▶ **DESCRIPTION OF THE TASK**
Look through the lines below for the word "agent", and copy every line that has it.

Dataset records
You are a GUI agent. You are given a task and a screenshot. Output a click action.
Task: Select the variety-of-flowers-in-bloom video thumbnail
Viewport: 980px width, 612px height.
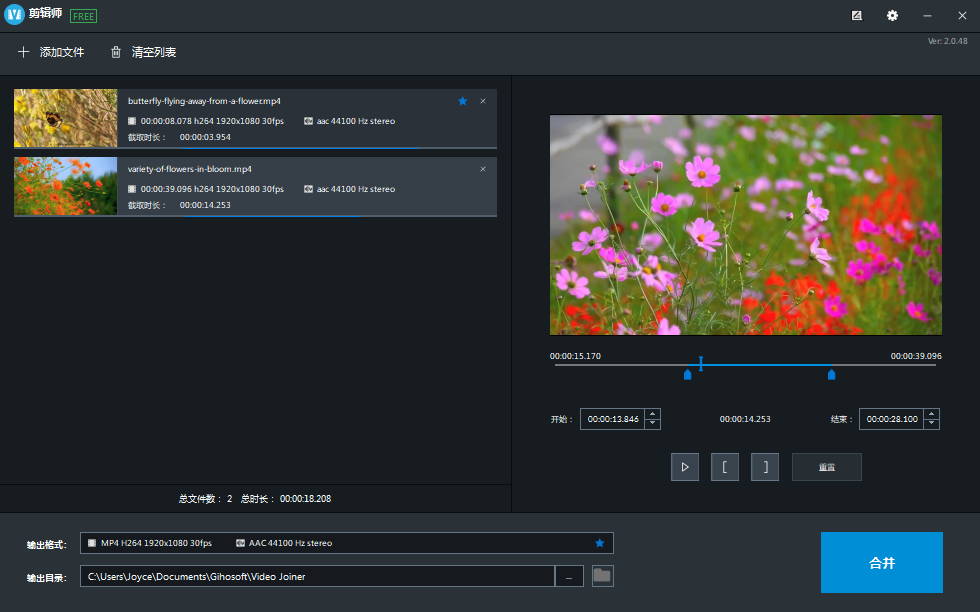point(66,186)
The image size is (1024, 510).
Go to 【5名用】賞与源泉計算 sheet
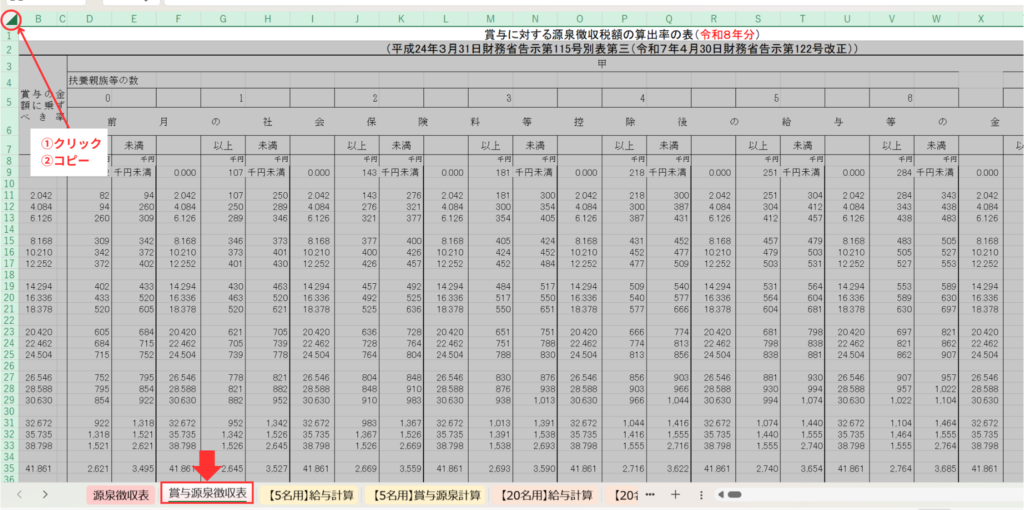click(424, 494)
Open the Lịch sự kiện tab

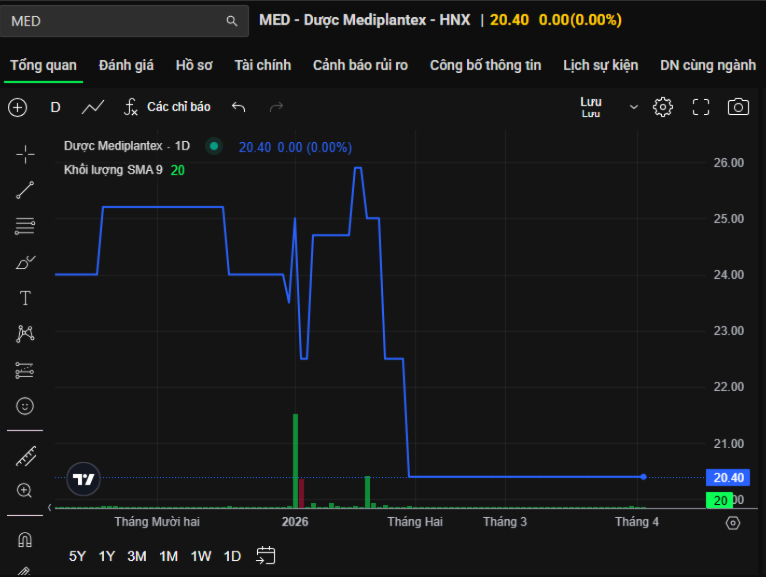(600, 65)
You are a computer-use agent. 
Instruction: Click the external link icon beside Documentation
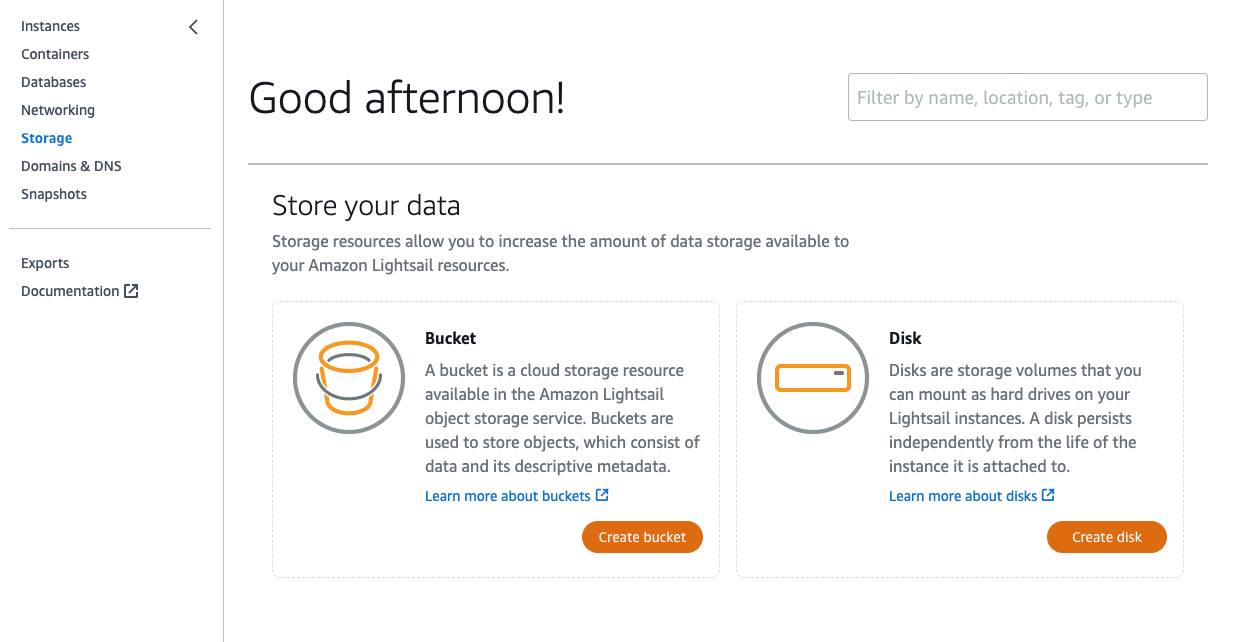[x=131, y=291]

...

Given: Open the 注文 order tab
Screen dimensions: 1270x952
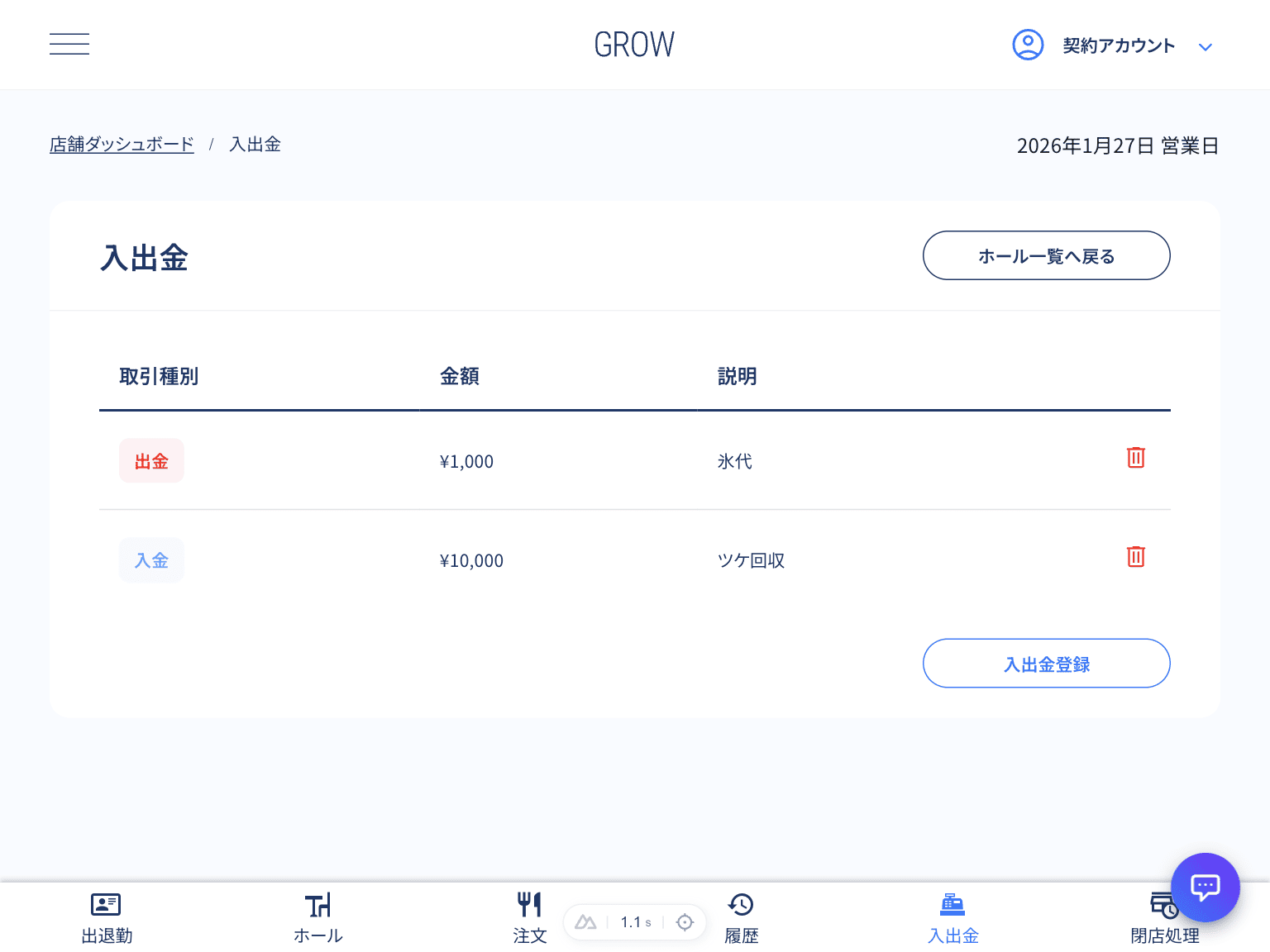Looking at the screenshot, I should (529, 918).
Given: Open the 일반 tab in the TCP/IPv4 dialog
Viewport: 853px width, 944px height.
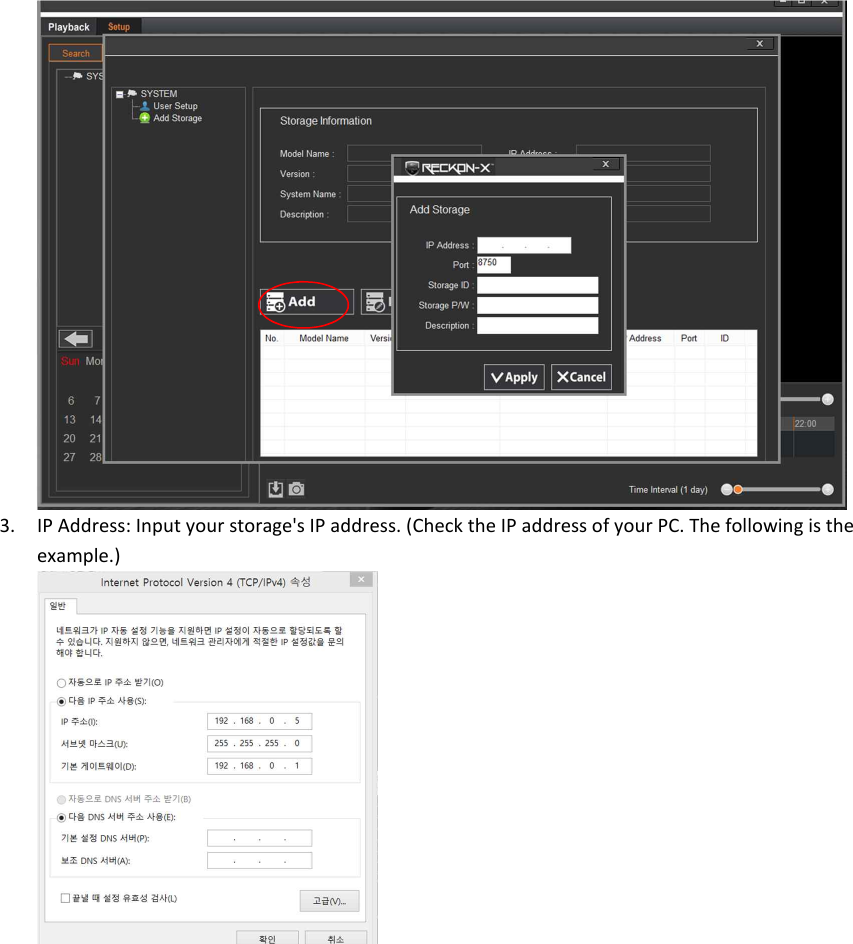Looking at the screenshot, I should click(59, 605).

▶ **EXERCISE ANSWER**
You are a GUI agent. You are given a task and a screenshot. Output a click action.
You are a computer-use agent. 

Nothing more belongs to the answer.